He watched her out of the corner of his eye, whilst continuing to ready the nebuliser. Christabel-Sharon was very thin — almost anorectic. Her ginger-blonde hair was done up in a chignon, revealing what once must have been a graceful swoop of pale, freckled neck, but what was now a scrawny shank of a thing with greaseproof skin stretched over a marbling of vein. She had once been very pretty, in a sylphlike way. Her grey eyes were deep-set, like Simon-Arthur’s own, although he could no longer remember whether they had always been so. They glittered under her brows, sending out a coruscating beam with each heave of her chest. Her breasts, fuller than the rest of her, moved under the stretchy fabric of her pullover; the nipples were erect and to Simon-Arthur they betokened nothing more than an autonomous and involuntary sexuality, parasitic on its hacking host.
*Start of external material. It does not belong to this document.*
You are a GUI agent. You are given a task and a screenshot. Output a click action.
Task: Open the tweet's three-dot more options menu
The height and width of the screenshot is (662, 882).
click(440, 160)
He had the nebuliser assembled now and he plugged it in to the mains and switched it on. The rubber suction pads moved up and down in the glass chambers of Salbutimol and steroid. He turned on the stopcock of the oxygen cylinder and pressed the mask to his mouth. The sense of relief was overpowering. He could feel the electric engine adjusting itself to the motion of his ribcage, so that with each of his trembling and ineffectual inhalations it pushed more drug-laden oxygen into him.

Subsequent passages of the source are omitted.